USD 0,0000
EUR 0,0000
USD/EUR 0,00
ALTIN 000,00
BİST 0.000
Gündem

"Depremi afet yapan rant politikalarıdır"

"Depremi afet yapan rant politikalarıdır"

16-08-2017 05:00
Google News


PERVİN ERGİN

"DEPREM GERÇEĞİ UNUTULACAK,
UNUTTURULACAK"
Bu yıl da, mesleki bilgimizin bizlere yüklediği kamusal ve toplumsal sorumluluğumuz ve vicdanımızla 17 Ağustos Depremi´nin yıldönümü nedeniyle bir kez daha deprem gerçeğini halkımıza ve özellikle karar verici ilgililere hatırlatacağız. Ancak biliyoruz ki, topraklarımızın büyük bir kısmının deprem tehlikesi altında bulunduğu gerçeği kısa bir süre sonra unutulacak, unutturulacak. Deprem toplanma bölgeleri imara, üzerinde yapı bile bulunmayan alanlar "afet riski" altında alan olarak ilan edilerek yapılaşmaya açılmaya devam edilecek. Oysa  Çanakkale, Manisa,  Adıyaman ve İzmir ilimiz, son olarak da Muğla ilimiz ve ilçeleri yakın zamanda deprem gerçeğini yaşayarak gördü.
"DEPREM, ÜLKEMİZİN BİR GERÇEĞİ
Evet, deprem ülkemizin bir gerçeğidir. % 66´sı birinci ve ikinci derece olmak üzere ülke topraklarımızın % 92´si, ülke nüfusumuzun % 70´i, büyük sanayi tesislerimizin % 75´i deprem tehlikesi altındadır.
Ülkemiz topraklarında 1900´lü yılların başından günümüze kadar otuza yakın büyük ölçekli deprem meydana gelmiş ve resmi kayıtlara göre 100 binden fazla insan hayatını kaybetmiş, 100 binlerce insanımız yaralanmış, 100 binlerce yapı yerle bir olmuş veya kullanılmaz duruma gelmiştir.
"KUZEY ANADOLU FAY
HATTINDA DEPREM RİSKİ %63"
Dünyanın en tehlikeli fay hatlarından biri olarak kabul edilen Kuzey Anadolu fay hattı Ülkemizde, Bingöl ilimizin Karlıova ilçesinden başlayıp Marmara Denizi´ne uzanmakta, oradan da Yunanistan´a geçmektedir. Bu fayın herhangi bir yerinde oluşan deprem, başka bir yeri, yeni bir depremle karşı karşıya bırakmaktadır. Bu fayın üreteceği 7 ve üzeri bir depremin olma olasılığını bilim insanları %63 olarak öngörmektedirler.
"İSTANBUL DEPREMİNDEN SONRA YAPILAN
ÇALIŞMALAR RAFLARDA KALDI"

→ Sağlanan veriler:
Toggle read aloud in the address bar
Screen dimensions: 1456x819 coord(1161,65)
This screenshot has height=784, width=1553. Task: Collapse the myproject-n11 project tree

→ Tamamlanacak alıştırmalar:
1. Alıntı metne göre Kuzey Anadolu fay hattı ülkede hangi il ve ilçeden başlamaktadır?
2. Alıntı metinde yakın zamanda deprem gerçeğini yaşadığı belirtilen illerin hepsini sıralayın.
3. Alıntı metnin "16-08-2017 05:00" ile başlayıp "gerçeğini yaşayarak gördü." ile biten kısmını hiçbir değişiklik yapmadan yazdırın.

→ Sıralı cevaplar:
1. Kuzey Anadolu fay hattı, Bingöl ilinin Karlıova ilçesinden başlamaktadır.

2. Çanakkale, Manisa, Adıyaman, İzmir, Muğla

3.
16-08-2017 05:00
Google News


PERVİN ERGİN

"DEPREM GERÇEĞİ UNUTULACAK,
UNUTTURULACAK"
Bu yıl da, mesleki bilgimizin bizlere yüklediği kamusal ve toplumsal sorumluluğumuz ve vicdanımızla 17 Ağustos Depremi´nin yıldönümü nedeniyle bir kez daha deprem gerçeğini halkımıza ve özellikle karar verici ilgililere hatırlatacağız. Ancak biliyoruz ki, topraklarımızın büyük bir kısmının deprem tehlikesi altında bulunduğu gerçeği kısa bir süre sonra unutulacak, unutturulacak. Deprem toplanma bölgeleri imara, üzerinde yapı bile bulunmayan alanlar "afet riski" altında alan olarak ilan edilerek yapılaşmaya açılmaya devam edilecek. Oysa  Çanakkale, Manisa,  Adıyaman ve İzmir ilimiz, son olarak da Muğla ilimiz ve ilçeleri yakın zamanda deprem gerçeğini yaşayarak gördü.